Mortgage approvals increased at a faster rate than forecast, to 91,500 last month, data from the Bank of England on Thursday showed.
The figure marks an increase from the 85,500 in August and was far ahead of an expected 76,000 approvals, according to a consensus of economists polled by Reuters.
The strength of the housing market, in spite of a record fall in economic output in the second quarter, was partially the result of demand accumulated during the lockdown when the housing market was on freeze.
Some analysts have warned that the government’s stamp duty holiday, which began in July and will run until the end of March, is creating a mini housing bubble.
“The feeling and concern is that buyers are feeding into an artificially strong market, which has been driven by historically low mortgage rates and a rush to complete transactions before the end of the stamp duty holiday in March,” said Tomer Aboody, director of property lender MT Finance.
Mortgage approvals in September were 24 per cent higher than in February, before the pandemic. They were also 10 times higher than the trough of 9,300 approvals in May, the data found.
Mark Harris, chief executive of mortgage broker SPF Private Clients said: “given that the government currently has no plans to extend the stamp duty deadline [ . . . ] it is focusing buyers’ minds on getting deals done over the next four to five months”.
The strong housing market was also reflected in a stronger resilience of the housing construction sector than manufacturing and services, according to the separate closely watched IHS purchasing managers survey.
It also supports strong sales in home goods stores, such as furnishing, which have supported larger than expected retail sales, according to separate official statistics.
Data by the Bank of England also showed that households increased deposits accumulated in bank accounts in September, albeit by a lower amount than during the lockdown, when the closure of shops and restaurants increased forced savings.
Households’ deposits increased by £6.8bn in September, below the average of £17.3bm between March and June, but higher than the £5bn in the six months to February, before the pandemic.
The figure is closely watched by policymakers as the reluctance of consumers to spend might limit activity despite the support of income provided by the government’s job scheme.
The Bank of England figure also showed a weakening in consumer credit, with household consumer credit net repayments of £600m in September.

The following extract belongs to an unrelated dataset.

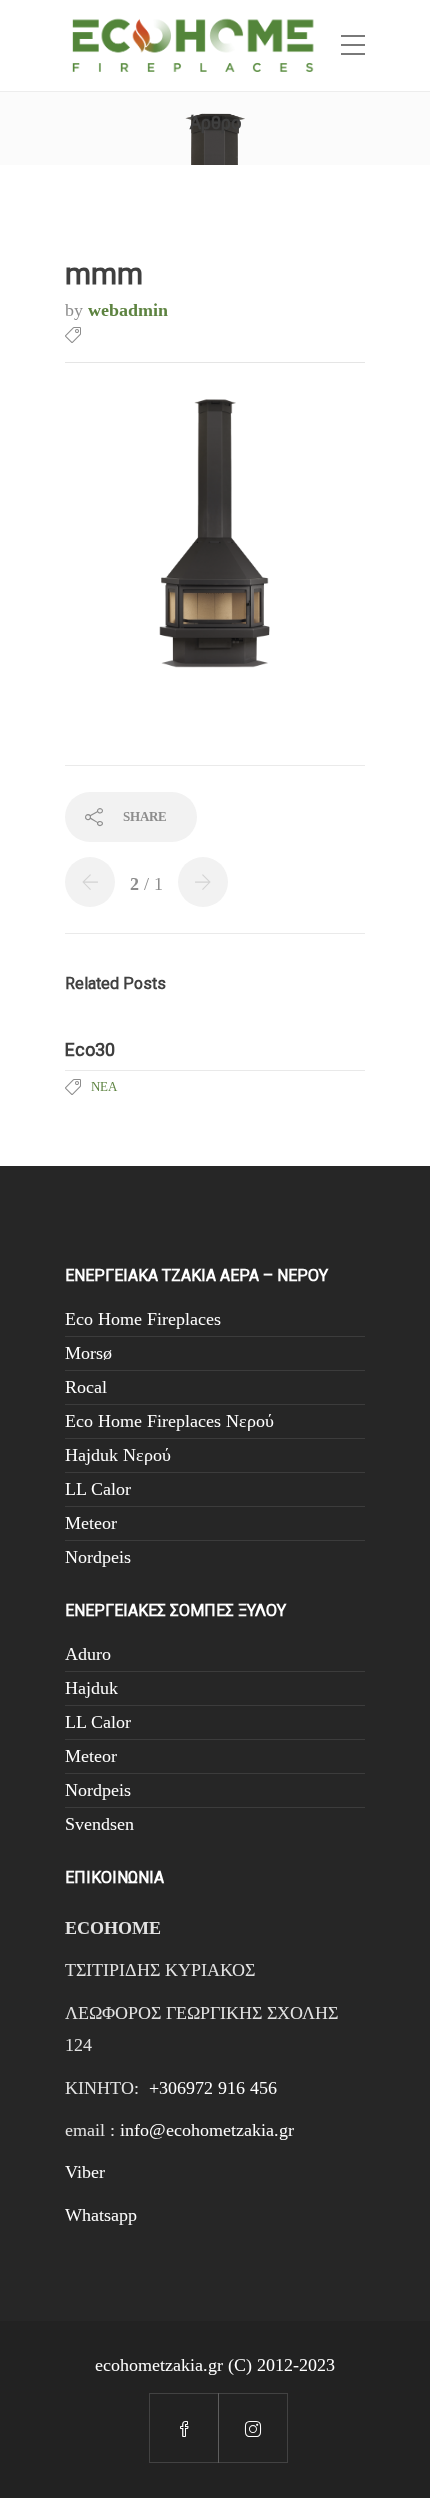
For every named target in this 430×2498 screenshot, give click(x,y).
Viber (85, 2172)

Thomas Pugh, UK economist, at Capital Economics said the data “suggests that consumer spending was already faltering before the latest round of restrictions to curb the spread of the virus were imposed.”

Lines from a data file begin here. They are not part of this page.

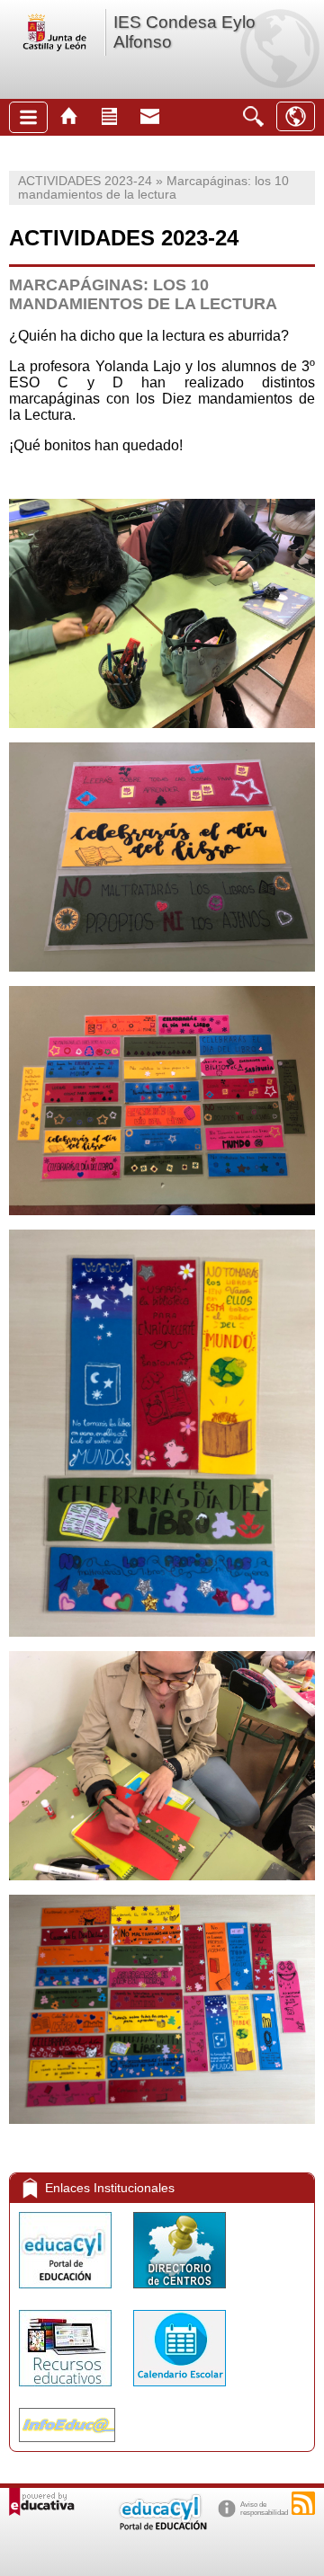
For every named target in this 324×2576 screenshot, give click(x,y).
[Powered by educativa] (42, 2502)
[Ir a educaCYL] (162, 2526)
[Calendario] (179, 2390)
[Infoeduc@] (67, 2446)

That finding was supported by data published on Thursday by the Office for National Statistics for the fortnight ending in October 18.
According to the ONS release, retail footfall, a measure of consumer activity, dropped in 6 of the 10 regions of the UK compared to previous weeks, with more marked fall in those affected by increased restrictions, such as Northern Ireland and Wales.
Tightening restrictions are also reflected in falling job vacancies in the catering and hospitality over the same time period, despite job adverts in the industry were still below half of last year’s level.